Extract ->
** Start **

I sat at the piano and LPF sang some Christmas carols for us; she has a beautiful soprano voice. I love hearing her sing. Of course, little M was playing along with me, so it was LPF's voice that we all strove to hear, not the piano playing! Later on, little M and I danced and twirled and got dangerously dizzy!


After Young Man with Integrity and his family went home, things calmed down quite a bit. We sat in the living room, still with the music playing....my FIL went to bed, but D and his mother read their books, LPF worked some puzzles, and I colored my mandalas. Then D went to bed, and my MIL, Lovely Passionate Feminist and I lit the candles, turned out all the other lights except the Christmas tree, and just enjoyed the beauty of it all.

I love the holidays.

And I hold a special place in the my heart for those who are single, and who, like me all those awful lonely years, are wishing for a family. May you very soon find someone to love and who loves you in return, and in the meantime, may you feel God's loving presence holding you close.

** End **

What the task requires -> Print the Christmas evening post above in full, word for word.

Given information ->
** Start **

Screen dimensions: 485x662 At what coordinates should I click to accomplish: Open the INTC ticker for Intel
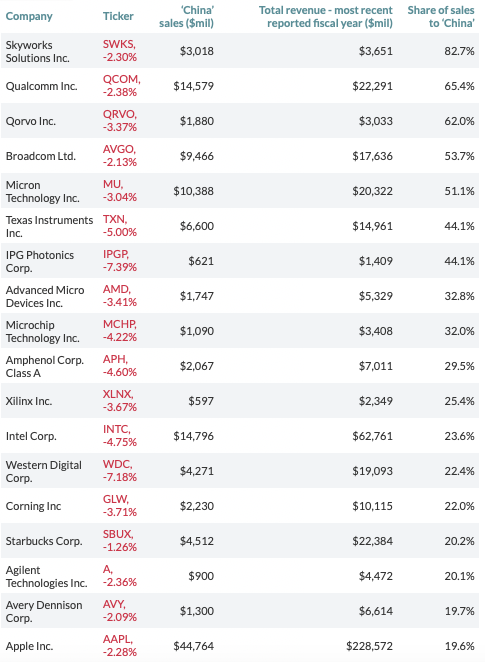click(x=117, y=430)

** End **
** Start **

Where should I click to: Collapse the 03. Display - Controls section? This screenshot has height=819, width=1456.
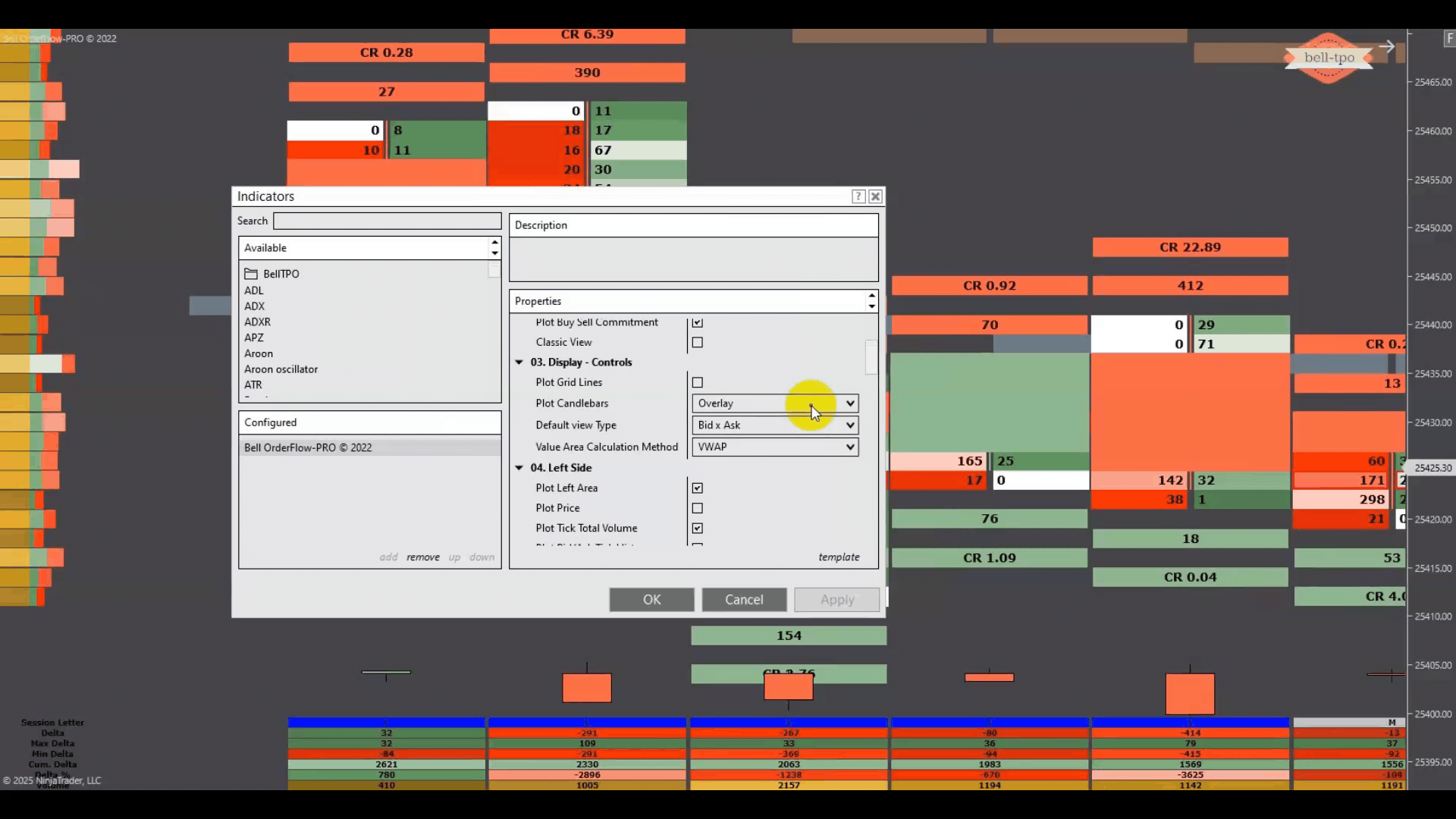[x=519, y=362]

** End **

Exercise solution ->
I sat at the piano and LPF sang some Christmas carols for us; she has a beautiful soprano voice. I love hearing her sing. Of course, little M was playing along with me, so it was LPF's voice that we all strove to hear, not the piano playing! Later on, little M and I danced and twirled and got dangerously dizzy!


After Young Man with Integrity and his family went home, things calmed down quite a bit. We sat in the living room, still with the music playing....my FIL went to bed, but D and his mother read their books, LPF worked some puzzles, and I colored my mandalas. Then D went to bed, and my MIL, Lovely Passionate Feminist and I lit the candles, turned out all the other lights except the Christmas tree, and just enjoyed the beauty of it all.

I love the holidays.

And I hold a special place in the my heart for those who are single, and who, like me all those awful lonely years, are wishing for a family. May you very soon find someone to love and who loves you in return, and in the meantime, may you feel God's loving presence holding you close.